第3話 情報戦(1)

 クレイドは、レオンスと二人きりの店内で後片付けに追われていた。

 食器類を下げたあとは、近くの井戸から水を汲み、硬く絞った布でテーブル上を拭いていく。


「片付けまで手伝わせてごめんね」

「いえ。情報料を無料にしてもらっているので」

「無料じゃないでしょ、もう対価はもらってるからね。ほんと律儀だよねえ」

「普通のことです」

「いいや、律儀だよ。――本当に放浪楽師?」


 レオンスがにやりと笑ったため、クレイドは途端に嫌な緊張感を覚えて手を止めた。


「もう客はいないし、取り繕う必要ないでしょ? 君は丁寧な言葉遣いだし、旅人にしては綺麗な服装だよね。フィドルにしては弾き方が物凄く上品だったし」

 ペラペラと喋るレオンスの言葉を、クレイドは無表情を繕って聞いていた。

「下手な職業名乗るよりは、放浪楽師って都合良いんだよね」

 レオンスの口ぶりには不思議と説得力があった。

「大丈夫、分かってるから。
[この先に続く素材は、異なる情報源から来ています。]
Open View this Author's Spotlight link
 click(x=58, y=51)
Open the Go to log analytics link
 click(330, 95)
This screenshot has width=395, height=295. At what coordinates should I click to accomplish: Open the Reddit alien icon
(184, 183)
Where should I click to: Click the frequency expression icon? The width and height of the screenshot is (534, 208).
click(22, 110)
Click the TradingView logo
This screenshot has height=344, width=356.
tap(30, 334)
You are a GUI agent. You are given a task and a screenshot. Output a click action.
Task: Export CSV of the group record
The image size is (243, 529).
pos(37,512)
それに人は誰でも嘘をつくからね。人を陥れるための嘘だけでなく、やむを得ない事情、人を守るための嘘だってある。それは仕方がないことだよ。俺だって例外じゃな――」


 その瞬間、バンと大きな音を立てて扉が開いた。クレイドのみならず、レオンスも驚いた様子で振り返る。
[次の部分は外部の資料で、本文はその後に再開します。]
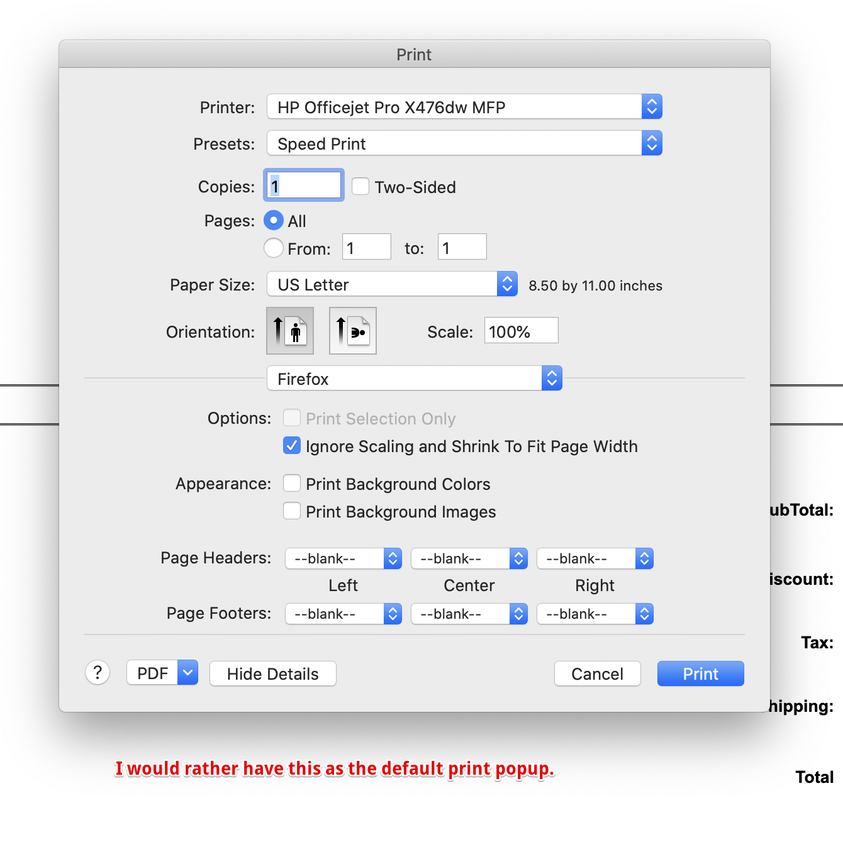This screenshot has height=864, width=843.
Task: Click the help question mark button
Action: pyautogui.click(x=98, y=673)
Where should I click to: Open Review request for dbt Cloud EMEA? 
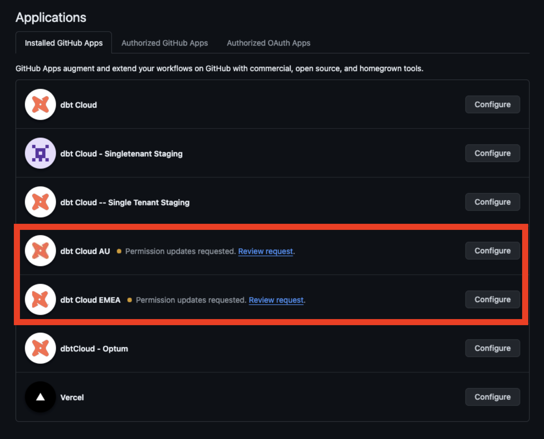(x=276, y=300)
 立っていたのは見たところ10歳前後の少年だった。非常事態を告げに来たかのごとく息を切らしており、その表情が深刻さを物語っていた。


 レオンスはわざとらしく気の抜けた笑みを浮かべた。

「……マルクか。そんなに急いでどうしたの?」


 マルクと呼ばれた少年はいきり立った様子で店内に入ると、レオンスの前に立ち塞がった。二人の身長差は歴然としているが、少年には有無を言わさぬ凄みがある。

「おい、今からお前のとこに野蛮な貴族が来る! 情報を求めてる! 騎士も一緒だったから危ねえよ!」

 マルクは顔を赤らめながら、全身に力を込めて訴えた。

「こんな真夜中に?」

 レオンスの反応はあっさりしていた。

 マルクは苛々した様子で地団駄を踏むと、レオンスの両腕をがっしりと掴む。

「本当だって! 俺は情報を持ってきたんだぞ! とにかく、そこの楽師は隠した方がいい!」


 その言葉を聞いた瞬間、クレイドは嫌な緊張感が背を這いずった。


 ――きっと、最悪なことが起こる……。


 レオンスは一瞬だけクレイドに横目をやると、マルクに向き直った。

「分かった。用心することに越したことはないしね。少しの間、楽師さんにはカウンターの下に隠れててもらおうか」

 クレイドが何か言おうと口を開いた瞬間、咄嗟にレオンスが右手の人差し指をピンと張ってクレイドを制止した。

「大丈夫。情報戦なら負けないから」

 クレイドの不安をよそに、レオンスは不敵な笑みを滲ませた。



 クレイドは楽器を抱えるように持つと、レオンスの指示どおり、身を屈めてカウンター下の陰に潜り込んだ。



 その後、どれほどの時間が経過したのか、クレイドはよく分からずにいた。

 レオンスとマルクの会話が時折聞こえてきたものの、物陰にいるクレイドには二人の行動が目視できず、状況が分からないことが何よりも不安だった。



 店の外から物音や会話が僅かに聞こえてきて、レオンスは颯爽とカウンターに移動した。終業間近の飲食店らしく見えるように、一店員として食器類の整理などを始めた。

「お出ましかな」


 クレイドにはレオンスの足元しか見えず、この場では彼に全てを委ねるしかなかった。